GRAPHRAG_CLAIM_EXTRACTION_ENABLED=False GRAPHRAG_CLAIM_EXTRACTION_MAX_GLEANINGS=1
It seems that it’s a recurring theme that not all structured information is extracted in a single pass. Hence, we have the gleaning configuration option here as well.
What’s also interesting, but I haven’t had time to dig deeper is the prompt tuning section. Prompt tuning is optional, but highly encouraged as it can improve accuracy.
After the configuration has been set, we can follow the instructions to run the graph extraction pipeline, which consists of the following steps.
Steps in the pipeline — Image from the GraphRAG paper, licensed under CC BY 4.0
The extraction pipeline executes all the blue steps in the above image. Review my previous blog post to learn more about graph construction and community summarization. The output of the graph extraction pipeline of the MSFT GraphRAG library is a set of parquet files, as shown in the Operation Dulce example.
These parquet files can be easily imported into the Neo4j graph database for downstream analysis, visualization, and retrieval. We can use a free cloud Aura instance or set up a local Neo4j environment. My friend Michael Hunger did most of the work to import the parquet files into Neo4j. We’ll skip the import explanation in this blog post, but it consists of importing and constructing a knowledge graph from five or six CSV files. If you want to learn more about CSV importing, you can check the Neo4j Graph Academy course.
The import code is available as a Jupyter notebook on GitHub along with the example GraphRAG output.
blogs/msft_graphrag/ms_graphrag_import.ipynb at master · tomasonjo/blogs
After the import is completed, we can open the Neo4j Browser to validate and visualize parts of the imported graph.
Part of the imported graph. Image by the author.
Graph analysis
Before moving onto retriever implementation, we’ll perform a simple graph analysis to familiarize ourselves with the extracted data. We start by defining the database connection and a function that executes a Cypher statement (graph database query language) and outputs a Pandas DataFrame.

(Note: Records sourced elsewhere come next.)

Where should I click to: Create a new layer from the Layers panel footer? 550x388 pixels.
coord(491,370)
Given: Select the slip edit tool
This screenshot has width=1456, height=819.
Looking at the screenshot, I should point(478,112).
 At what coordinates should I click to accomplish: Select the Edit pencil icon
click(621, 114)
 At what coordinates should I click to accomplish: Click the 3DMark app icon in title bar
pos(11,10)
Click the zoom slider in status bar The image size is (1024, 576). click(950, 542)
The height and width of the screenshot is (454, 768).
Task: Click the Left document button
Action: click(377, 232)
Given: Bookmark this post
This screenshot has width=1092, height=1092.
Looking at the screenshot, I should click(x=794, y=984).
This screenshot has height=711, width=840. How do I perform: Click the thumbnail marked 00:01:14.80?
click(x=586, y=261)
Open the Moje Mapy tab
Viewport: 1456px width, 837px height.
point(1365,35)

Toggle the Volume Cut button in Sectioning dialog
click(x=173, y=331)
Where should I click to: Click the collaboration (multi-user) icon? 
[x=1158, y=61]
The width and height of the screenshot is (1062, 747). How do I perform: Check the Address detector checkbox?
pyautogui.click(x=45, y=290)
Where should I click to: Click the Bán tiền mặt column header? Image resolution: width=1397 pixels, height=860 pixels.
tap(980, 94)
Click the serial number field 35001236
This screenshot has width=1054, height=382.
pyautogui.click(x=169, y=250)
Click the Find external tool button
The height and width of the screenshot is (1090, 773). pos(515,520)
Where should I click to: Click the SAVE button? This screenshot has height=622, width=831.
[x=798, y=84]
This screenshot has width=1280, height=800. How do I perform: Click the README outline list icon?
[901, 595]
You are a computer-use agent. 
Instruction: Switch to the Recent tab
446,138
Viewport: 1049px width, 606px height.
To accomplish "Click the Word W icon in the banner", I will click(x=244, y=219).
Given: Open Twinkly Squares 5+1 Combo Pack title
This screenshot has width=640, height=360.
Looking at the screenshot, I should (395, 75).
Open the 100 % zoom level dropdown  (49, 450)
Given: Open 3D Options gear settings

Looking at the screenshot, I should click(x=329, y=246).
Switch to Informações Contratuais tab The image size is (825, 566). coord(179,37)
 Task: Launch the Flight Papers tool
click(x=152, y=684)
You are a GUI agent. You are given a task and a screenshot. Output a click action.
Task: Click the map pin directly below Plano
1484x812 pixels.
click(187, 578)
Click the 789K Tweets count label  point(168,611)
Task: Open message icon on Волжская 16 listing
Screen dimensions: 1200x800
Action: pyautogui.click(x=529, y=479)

NEO4J_URI="bolt://localhost" NEO4J_USERNAME="neo4j" NEO4J_PASSWORD="password" driver = GraphDatabase.driver(NEO4J_URI, auth=(NEO4J_USERNAME, NEO4J_PASSWORD)) def db_query(cypher: str, params: Dict[str, Any] = {}) -> pd.DataFrame: """Executes a Cypher statement and returns a DataFrame""" return driver.execute_query( cypher, parameters_=params, result_transformer_=Result.to_df )
When performing the graph extraction, we used a chunk size of 300. Since then, the authors have changed the default chunk size to 1200. We can validate the chunk sizes using the following Cypher statement.
db_query( "MATCH (n:__Chunk__) RETURN n.n_tokens as token_count, count(*) AS count" ) # token_count count # 300 230 # 155 1
230 chunks have 300 tokens, while the last one has only 155 tokens. Let’s now check an example entity and its description.
db_query( "MATCH (n:__Entity__) RETURN n.name AS name, n.description AS description LIMIT 1" )
Results
Example entity name and description. Image by author.
It seems that the project Gutenberg is described in the book somewhere, probably at the beginning. We can observe how a description can capture more detailed and intricate information than just an entity name, which the MSFT GraphRAG paper introduced to retain more sophisticated and nuanced data from text.
Let’s check example relationships as well.
db_query( "MATCH ()-[n:RELATED]->() RETURN n.description AS description LIMIT 5" )
Results
Example relationship descriptions. Image by author.
The MSFT GraphRAG goes beyond merely extracting simple relationship types between entities by capturing detailed relationship descriptions. This capability allows it to capture more nuanced information than straightforward relationship types.
We can also examine a single community and its generated descriptions.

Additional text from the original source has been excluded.